A Matter of Life and Death, or,
The Filmmaker's Nightmare
Some years ago, I started thinking about joining the small and relatively under-sung genre of behind-the-scenes films. This may have come about through reflection on my own practice as a filmmaker, questioning certain ideas about the urge to create worlds and the obsessiveness that can cause disregard of other aspects of life when, as a filmmaker, you feel, as Herzog once said, that “my films are my life.” I feel no differently: they consume my time, and my whole life revolves around thinking about them, travelling to make them, editing for months in dark rooms, working on soundtracks, and then travelling to show my films. It makes sense to me that, at some point, I would want to directly make a film about this construction.
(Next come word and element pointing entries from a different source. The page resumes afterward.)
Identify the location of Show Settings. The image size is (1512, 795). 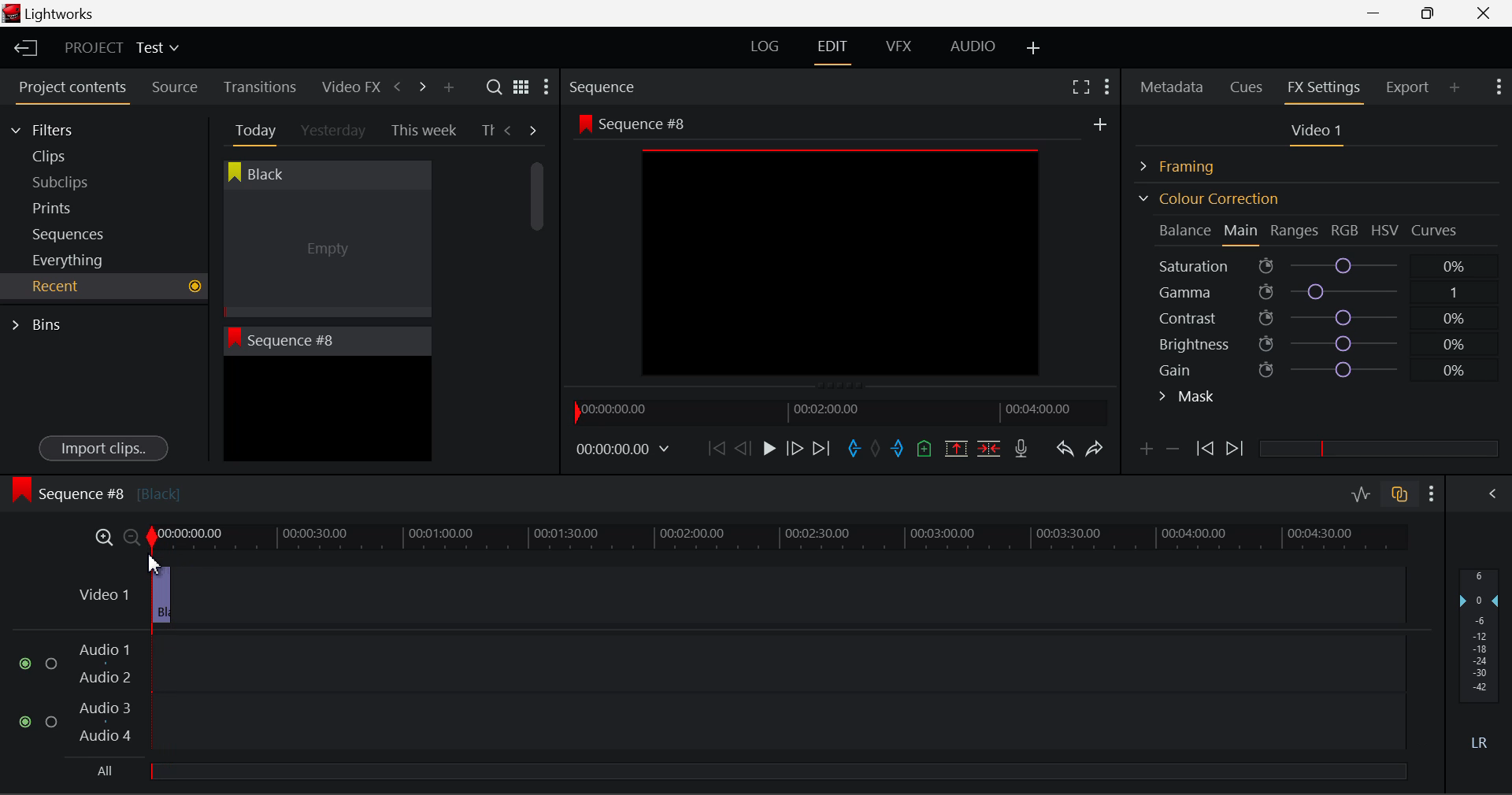
(1433, 493).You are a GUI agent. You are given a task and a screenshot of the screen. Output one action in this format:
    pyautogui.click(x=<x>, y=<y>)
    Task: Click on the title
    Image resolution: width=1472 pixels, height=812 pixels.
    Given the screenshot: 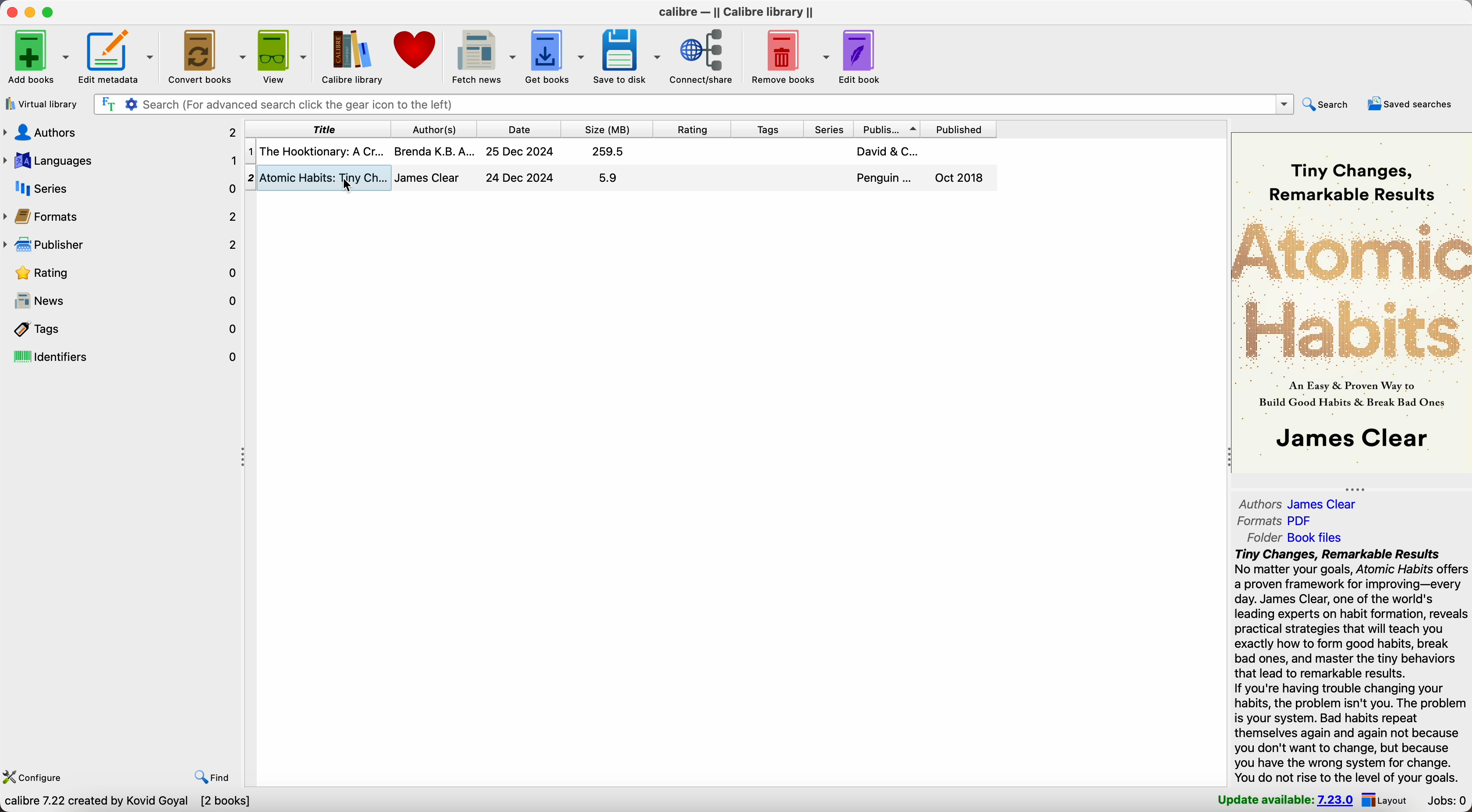 What is the action you would take?
    pyautogui.click(x=316, y=128)
    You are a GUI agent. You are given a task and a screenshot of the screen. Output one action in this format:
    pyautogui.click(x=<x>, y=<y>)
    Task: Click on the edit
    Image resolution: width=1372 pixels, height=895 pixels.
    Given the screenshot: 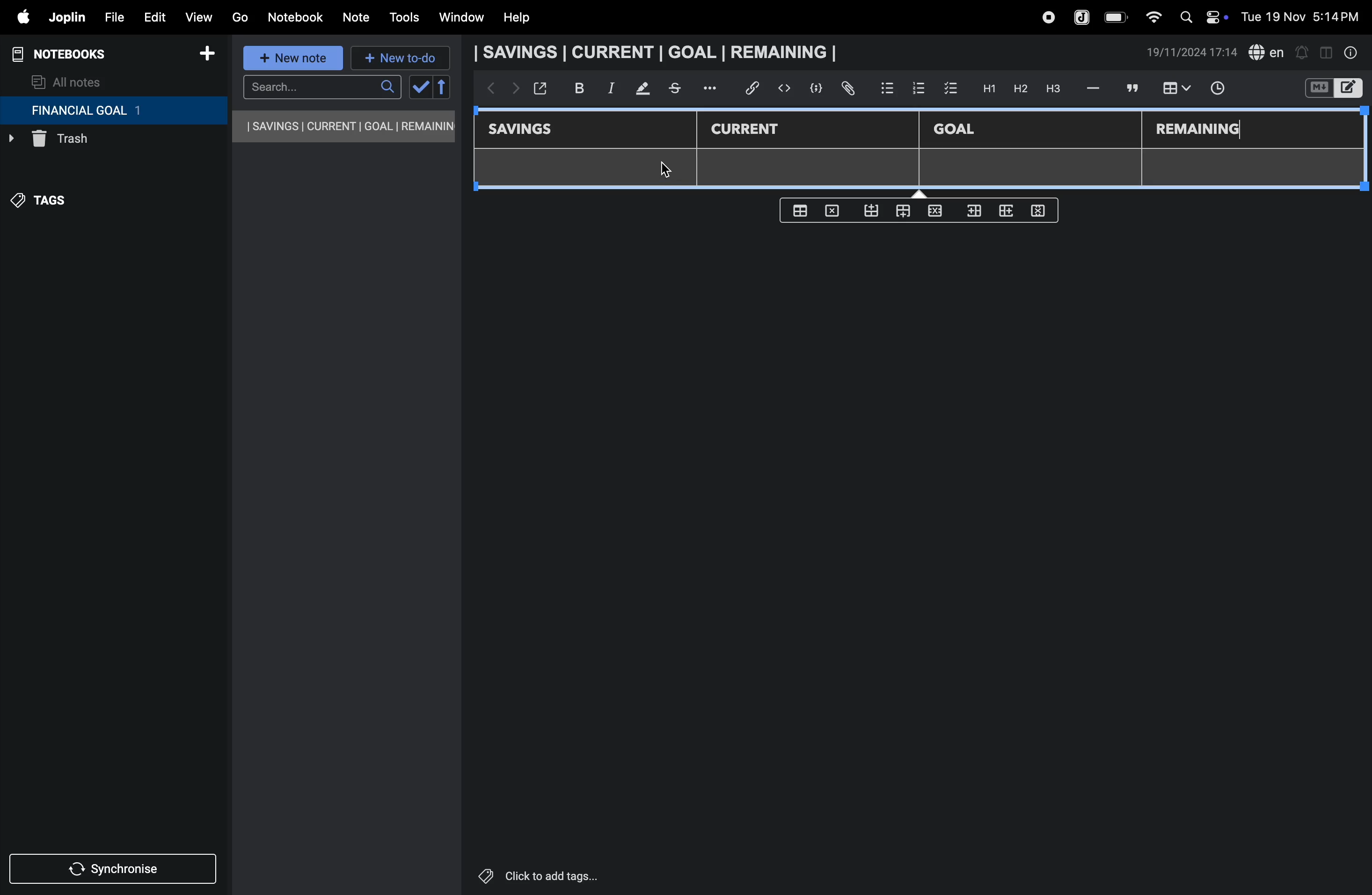 What is the action you would take?
    pyautogui.click(x=149, y=15)
    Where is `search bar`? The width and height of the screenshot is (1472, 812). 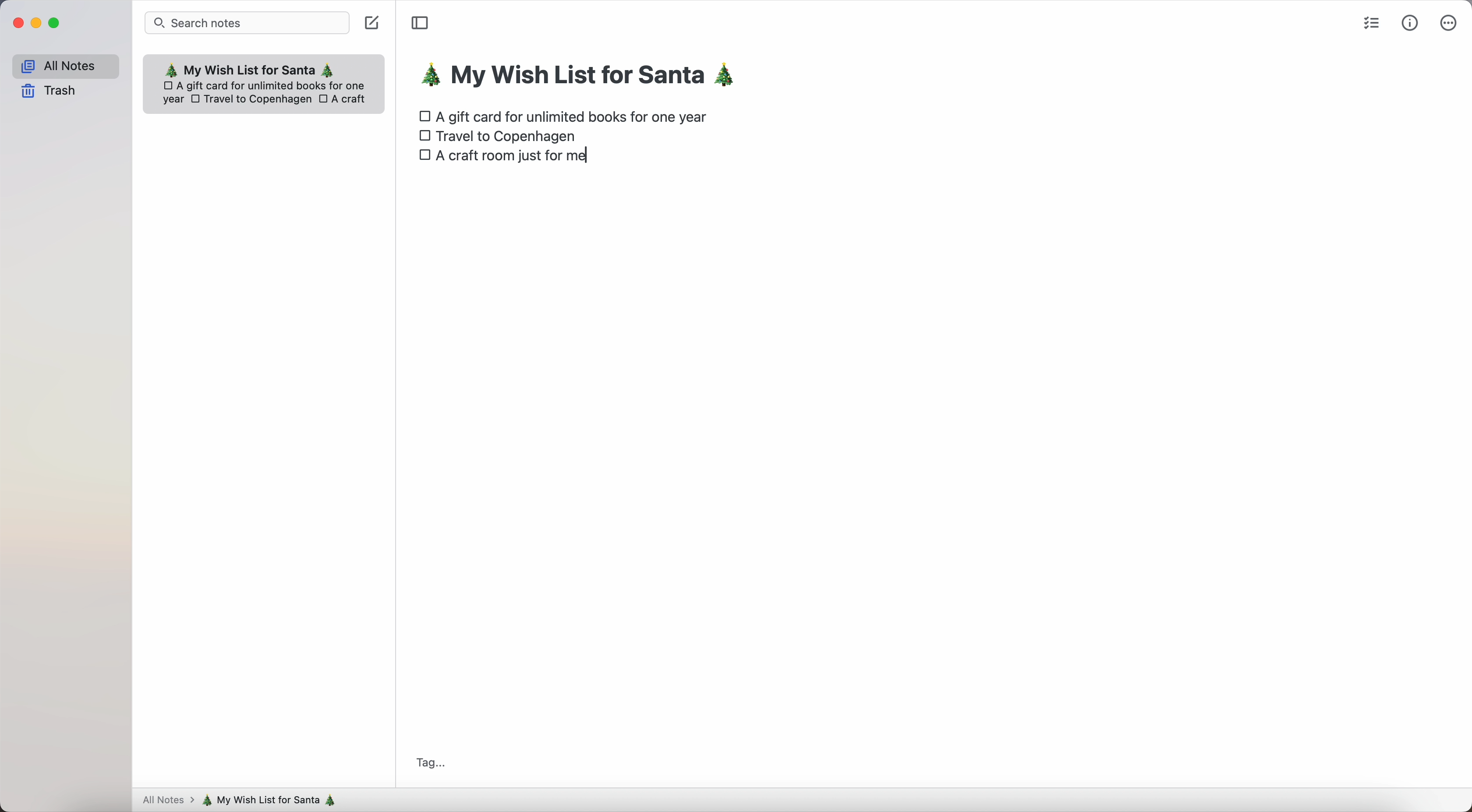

For my film The Sky Trembles and the Earth is Afraid and the Two Eyes Are Not Brothers, I wanted to move among different realms of reality—storytelling, songs, observation of a film being made, fiction—so that, in the end, the viewer is uncertain about where the fiction begins and ends. The films in this series fall generally into two camps: one, the observational documentary; the other, a fictional recreation of a film set or filmmaker. What ties them all together is that they each show the darker side of filmmaking and its repercussions. I’m interested in the question of why filmmakers want to expose the dark side of filmmaking. There is something perversely compelling about seeing someone who is a mirror version of yourself being taken down a road of obsession and disaster, finding what at the end?
The documentaries in this series show actual film productions that are falling apart at the seams, as in Hearts of Darkness and Demon Lover Diary. Like the latter, the eerily beautiful Cuadecuc, vampir shows the making of a low-budget horror film, but keeps the nightmare to a general sense of unexplained unease.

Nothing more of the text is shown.